Swords and shields meet in the distance, the two sides meeting in battle, and I hurried to join the fray. The first battle I stumbled upon had a tall axe wielding knight keeping his four attackers at bay with wide, and fast, arcs of his enormous axe. I quickly took count of who wore what crests and then rushed in behind with brutal efficiency. Two fell, their heads tumbling comically to the ground, and their comrades looked back with muted awe. That proved to be the distraction needed for the axe wielder and he finished off what I had not, crumpling one under the large weapon and bating the over away with practiced ease.

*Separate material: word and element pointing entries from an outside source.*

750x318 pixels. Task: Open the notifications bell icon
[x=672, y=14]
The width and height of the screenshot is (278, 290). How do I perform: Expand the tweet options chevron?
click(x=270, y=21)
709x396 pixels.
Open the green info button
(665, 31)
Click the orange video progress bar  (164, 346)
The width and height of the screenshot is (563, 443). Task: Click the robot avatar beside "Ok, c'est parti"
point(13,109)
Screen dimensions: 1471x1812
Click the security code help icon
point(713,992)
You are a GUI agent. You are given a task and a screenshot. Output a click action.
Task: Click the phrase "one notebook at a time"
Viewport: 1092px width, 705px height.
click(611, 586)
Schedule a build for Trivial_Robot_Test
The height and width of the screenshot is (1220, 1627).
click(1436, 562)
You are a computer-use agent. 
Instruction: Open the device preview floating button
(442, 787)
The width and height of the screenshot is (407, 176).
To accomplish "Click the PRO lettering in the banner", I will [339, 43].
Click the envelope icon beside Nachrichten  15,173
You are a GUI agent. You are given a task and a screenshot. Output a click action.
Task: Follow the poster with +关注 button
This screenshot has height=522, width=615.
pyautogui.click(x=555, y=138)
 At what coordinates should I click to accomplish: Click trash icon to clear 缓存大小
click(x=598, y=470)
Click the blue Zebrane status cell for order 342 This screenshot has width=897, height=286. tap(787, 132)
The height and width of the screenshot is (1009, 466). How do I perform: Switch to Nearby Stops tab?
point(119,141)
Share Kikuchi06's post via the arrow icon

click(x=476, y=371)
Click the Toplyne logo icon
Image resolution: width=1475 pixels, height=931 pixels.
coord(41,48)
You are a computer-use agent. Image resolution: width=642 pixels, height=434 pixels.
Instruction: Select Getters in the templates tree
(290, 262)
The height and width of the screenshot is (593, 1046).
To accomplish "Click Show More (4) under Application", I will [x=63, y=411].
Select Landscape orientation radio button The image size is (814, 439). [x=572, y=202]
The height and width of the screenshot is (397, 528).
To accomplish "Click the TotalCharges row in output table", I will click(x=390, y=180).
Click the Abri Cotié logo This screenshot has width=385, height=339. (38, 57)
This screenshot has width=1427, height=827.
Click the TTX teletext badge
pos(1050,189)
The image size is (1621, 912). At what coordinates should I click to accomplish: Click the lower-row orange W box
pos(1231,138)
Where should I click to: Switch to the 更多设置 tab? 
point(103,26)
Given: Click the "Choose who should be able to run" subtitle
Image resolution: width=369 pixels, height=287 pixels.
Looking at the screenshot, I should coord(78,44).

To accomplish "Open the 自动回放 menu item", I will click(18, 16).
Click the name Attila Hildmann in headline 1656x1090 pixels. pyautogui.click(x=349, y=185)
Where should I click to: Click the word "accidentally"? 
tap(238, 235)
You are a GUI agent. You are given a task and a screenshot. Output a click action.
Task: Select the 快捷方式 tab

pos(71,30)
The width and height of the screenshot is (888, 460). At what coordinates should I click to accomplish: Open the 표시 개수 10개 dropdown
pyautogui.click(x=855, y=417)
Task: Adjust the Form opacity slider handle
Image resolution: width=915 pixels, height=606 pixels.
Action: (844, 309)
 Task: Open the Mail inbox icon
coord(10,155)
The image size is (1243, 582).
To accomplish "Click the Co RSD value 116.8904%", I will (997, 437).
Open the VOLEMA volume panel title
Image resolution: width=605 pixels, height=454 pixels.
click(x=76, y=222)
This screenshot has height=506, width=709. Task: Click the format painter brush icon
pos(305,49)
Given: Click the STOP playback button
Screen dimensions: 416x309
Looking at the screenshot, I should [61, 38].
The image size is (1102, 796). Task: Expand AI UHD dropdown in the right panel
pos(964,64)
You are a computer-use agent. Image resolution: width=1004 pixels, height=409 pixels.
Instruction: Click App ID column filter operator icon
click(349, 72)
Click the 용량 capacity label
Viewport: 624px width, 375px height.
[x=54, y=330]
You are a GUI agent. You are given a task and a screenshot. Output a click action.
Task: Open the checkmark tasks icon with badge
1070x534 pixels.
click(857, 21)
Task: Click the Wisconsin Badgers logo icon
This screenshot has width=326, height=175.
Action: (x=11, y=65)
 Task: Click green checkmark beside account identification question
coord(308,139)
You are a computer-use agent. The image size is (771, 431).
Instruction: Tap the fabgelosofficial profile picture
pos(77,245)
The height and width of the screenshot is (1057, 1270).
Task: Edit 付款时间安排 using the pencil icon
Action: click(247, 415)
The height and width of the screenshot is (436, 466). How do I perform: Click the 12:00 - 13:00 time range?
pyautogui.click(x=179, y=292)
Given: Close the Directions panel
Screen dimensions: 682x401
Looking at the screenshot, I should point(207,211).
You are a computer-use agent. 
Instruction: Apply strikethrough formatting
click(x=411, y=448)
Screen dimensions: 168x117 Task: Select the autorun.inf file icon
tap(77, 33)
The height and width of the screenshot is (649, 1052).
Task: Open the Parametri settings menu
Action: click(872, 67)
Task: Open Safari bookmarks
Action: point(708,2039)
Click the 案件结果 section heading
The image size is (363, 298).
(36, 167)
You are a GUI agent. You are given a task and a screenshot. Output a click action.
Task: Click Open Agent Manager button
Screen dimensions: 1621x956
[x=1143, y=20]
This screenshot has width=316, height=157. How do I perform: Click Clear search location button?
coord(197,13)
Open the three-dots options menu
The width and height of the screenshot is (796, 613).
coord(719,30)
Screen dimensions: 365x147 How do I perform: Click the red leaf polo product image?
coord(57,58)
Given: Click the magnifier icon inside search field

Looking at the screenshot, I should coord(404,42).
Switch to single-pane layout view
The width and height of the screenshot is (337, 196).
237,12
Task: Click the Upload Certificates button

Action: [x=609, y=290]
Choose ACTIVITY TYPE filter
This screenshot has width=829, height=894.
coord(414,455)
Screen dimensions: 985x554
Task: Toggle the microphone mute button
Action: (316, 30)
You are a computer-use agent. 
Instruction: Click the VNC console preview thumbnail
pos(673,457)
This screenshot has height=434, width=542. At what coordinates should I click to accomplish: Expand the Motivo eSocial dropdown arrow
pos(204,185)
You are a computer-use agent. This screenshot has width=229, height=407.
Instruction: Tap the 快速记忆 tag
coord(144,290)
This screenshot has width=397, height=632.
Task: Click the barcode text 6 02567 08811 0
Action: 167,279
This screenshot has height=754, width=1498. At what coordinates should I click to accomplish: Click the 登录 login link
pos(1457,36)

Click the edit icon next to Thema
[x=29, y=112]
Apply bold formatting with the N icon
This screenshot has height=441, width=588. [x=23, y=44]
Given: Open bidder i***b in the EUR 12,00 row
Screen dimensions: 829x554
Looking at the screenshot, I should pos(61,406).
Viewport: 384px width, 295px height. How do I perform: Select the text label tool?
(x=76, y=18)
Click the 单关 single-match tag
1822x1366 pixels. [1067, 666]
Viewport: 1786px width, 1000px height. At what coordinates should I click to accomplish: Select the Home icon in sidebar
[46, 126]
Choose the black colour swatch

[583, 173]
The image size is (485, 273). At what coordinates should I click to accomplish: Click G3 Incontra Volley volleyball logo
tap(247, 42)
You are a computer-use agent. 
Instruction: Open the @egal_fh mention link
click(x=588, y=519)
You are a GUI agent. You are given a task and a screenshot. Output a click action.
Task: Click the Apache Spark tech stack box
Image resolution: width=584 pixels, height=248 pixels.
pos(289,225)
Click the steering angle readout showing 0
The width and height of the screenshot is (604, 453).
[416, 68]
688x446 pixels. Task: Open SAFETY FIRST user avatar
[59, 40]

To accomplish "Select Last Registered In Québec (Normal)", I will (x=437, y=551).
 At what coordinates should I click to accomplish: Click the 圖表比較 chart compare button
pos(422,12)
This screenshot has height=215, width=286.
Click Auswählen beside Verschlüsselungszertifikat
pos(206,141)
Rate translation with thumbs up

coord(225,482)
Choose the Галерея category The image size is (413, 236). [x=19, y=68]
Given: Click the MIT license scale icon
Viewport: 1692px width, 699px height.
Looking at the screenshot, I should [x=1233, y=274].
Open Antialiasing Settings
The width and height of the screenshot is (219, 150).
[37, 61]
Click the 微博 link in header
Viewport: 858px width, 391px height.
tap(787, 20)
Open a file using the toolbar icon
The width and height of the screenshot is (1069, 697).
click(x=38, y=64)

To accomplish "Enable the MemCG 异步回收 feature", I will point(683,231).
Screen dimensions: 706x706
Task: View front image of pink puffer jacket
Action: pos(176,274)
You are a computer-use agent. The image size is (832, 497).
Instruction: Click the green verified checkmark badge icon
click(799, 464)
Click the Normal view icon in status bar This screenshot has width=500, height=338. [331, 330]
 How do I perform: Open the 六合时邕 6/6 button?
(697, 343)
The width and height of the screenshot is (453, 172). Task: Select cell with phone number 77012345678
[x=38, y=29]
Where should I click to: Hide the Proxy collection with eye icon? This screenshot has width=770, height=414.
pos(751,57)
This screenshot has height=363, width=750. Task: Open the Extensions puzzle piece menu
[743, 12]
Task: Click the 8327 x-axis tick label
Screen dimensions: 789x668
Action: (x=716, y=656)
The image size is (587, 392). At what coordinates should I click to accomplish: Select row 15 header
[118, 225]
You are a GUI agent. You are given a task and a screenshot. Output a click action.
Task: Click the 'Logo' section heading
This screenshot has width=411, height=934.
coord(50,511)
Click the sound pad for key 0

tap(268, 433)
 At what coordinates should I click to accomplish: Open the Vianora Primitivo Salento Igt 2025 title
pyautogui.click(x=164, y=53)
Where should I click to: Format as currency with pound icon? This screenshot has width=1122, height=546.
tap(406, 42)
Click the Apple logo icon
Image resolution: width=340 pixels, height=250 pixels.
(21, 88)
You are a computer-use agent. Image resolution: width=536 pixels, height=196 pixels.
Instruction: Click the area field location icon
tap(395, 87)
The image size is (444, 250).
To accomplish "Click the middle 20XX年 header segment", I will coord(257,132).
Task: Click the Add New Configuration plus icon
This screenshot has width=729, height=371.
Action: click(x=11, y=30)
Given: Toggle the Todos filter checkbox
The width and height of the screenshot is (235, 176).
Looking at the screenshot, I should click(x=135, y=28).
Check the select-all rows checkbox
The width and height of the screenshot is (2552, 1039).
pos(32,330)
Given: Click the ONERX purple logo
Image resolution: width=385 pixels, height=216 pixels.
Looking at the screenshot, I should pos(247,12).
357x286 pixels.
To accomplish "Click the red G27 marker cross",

A brief look passed to me, as he evaluated whether I was a threat or not, and he nodded and ran towards where he probably guessed his compatriots were fighting. I followed simply in hopes of further combat. The other battles were un-note worthy, we found no more than two or three Porre soldiers at a time though we did add a few Gaurdia soldiers to the small squad that I was trailing. A shorter blonde haired man and a black-haired woman; both wore light chain mail and carried bows in addition to the common long sword they were currently blooding.

At last the battlefield was again, for the time being, clear of all Porre soldiers. It was then the three turned around to regard me, and unlike the varied looks I'd gotten before I was instead greeted with grateful nods. For the time being anyhow.

"That was some fine fighting!" yelled the axe wielding man, upon getting a closer look at him I noticed the large scar that ran across his forehead and one under his throat. Brown, short cropped, hair sat on top of his head, a small topping for such a massive warrior. His wide nose more than made up for the lack of hair and it seemed to be the defining feature of his face.

"Are we the only ones left?" asked the blonde haired one, his hair sticking out in a manner that resembled Chrono's on some of his better days, and his eyes shifted back and forth as they constantly scanned the scene for more enemies. His constant shifting, along with his angular face, brought to mind a cautious bird on the look out for predators.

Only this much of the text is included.